Traffic here has been more insanely exciting than I could have imagined. And the fact that you drive on the left doesn't even register on the list of insanities:
  • When people usually describe crazy foreign traffic, they use the example of cars driving on sidewalks. Well, that wouldn't really work here, because curbs are about 18 inches high and so clogged with vendors and debris that any invading automobile would be more mauled than mauling in that attack. Also, as previously mentioned, there tend to be trees along the edges of the streets, so if anything it's the curb-dwellers who infringe on the territory of the two- and four-wheelers, spilling out into the spaces close to and between trees.
  • But people make up for the lack of on-curb-driving by observing NO spatial restrictions on the rest of the road. I've only seen lines painted on a handful of roads here, but all of those were ignored. On roads with two-directional traffic, it's perfectly acceptable to drive on the 'wrong' side of the road - as long as you don't pick a fight with a bus or cow or bicyclist. The only medians which people pretend to obey are ones over 12 inches in height, and even then cars will nonchalantly drive over to the right-hand side if there's a break in the barrier and a 2-foot gap between oncoming traffic and the median they just crossed.

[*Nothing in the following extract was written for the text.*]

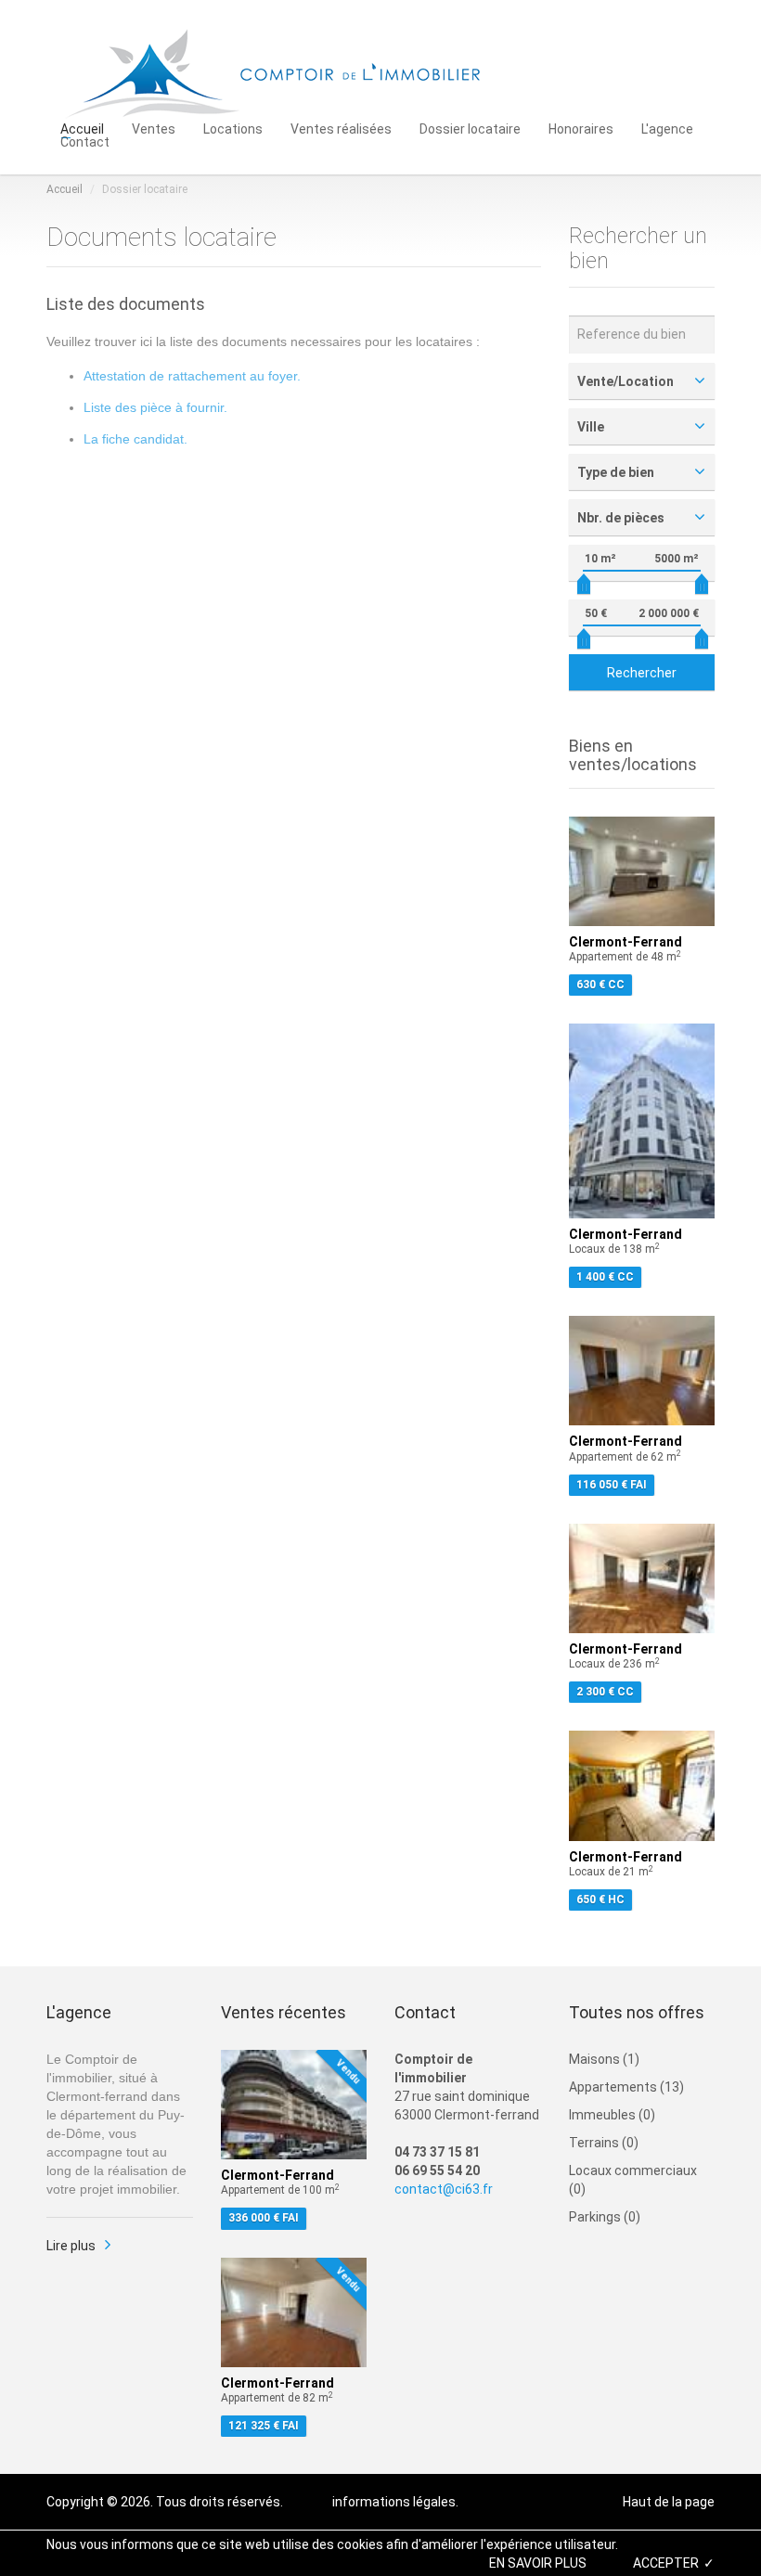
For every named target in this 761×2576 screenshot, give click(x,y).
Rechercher (642, 672)
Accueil (82, 128)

  • I just said "don't pick a fight with a bus or cow or bicyclist" because, on the urban streets of Chennai, there are ample opportunities to pick fights with all three. That's right. Cows, dogs, goats, people, motorcycles, bicycles, buses, rickshaws and their myriad spin offs, autos... the prevailing mentality seems to be that all of the above have an equal right to be on the road, they just have unequal abilities to fight for that right. So don't pick a fight.
India is (to steal a gimmick from the government) !ncredibly COLORFUL! All of the colors I just used in that incredibly fun-to-format sentence are more prevalent in everyday clothing than any of the tame, pale, dark colors prevalent in American clothing. Very few grays, browns, tans, whites, blacks, and pastels. Okay, fine, so the professionals wear white shirts probably half the time, but we just had a meeting today with a project coordinator for an international NGO whose purple shirt was by no means unusual. Even the cows have bright blue horns! Flower sellers are everywhere, stacking and stringing heaps of magenta roses and aromatic jasmine between fruit vendors' mounds of vivid green and orange coconuts and mangoes. These fantastic trees called "the jungle is on fire," which have the most vivaciously crumpled red flowers I could imagine, sporadically carpet both street and sky in scarlet blossoms... I'm getting a little out of hand here, but hopefully you all get the picture.

I love Indian food.
I thought I loved Indian food before I came, but that was just a childish infatuation. I didn't know the meaning of the word "love" until I tasted paratha and paneer butter masala served on a banana leaf in a small restaurant in Nagapattinam, Tamil Nadu, India. Beginning every day with iddly, sambar, and coconut chutney has almost made a morning person out of me. Suffice it to say, I'm going to be incredibly bored with North American cuisine when I return to that part of the world. But, with any luck, I'll develop a thorough rapport with the local Asian market.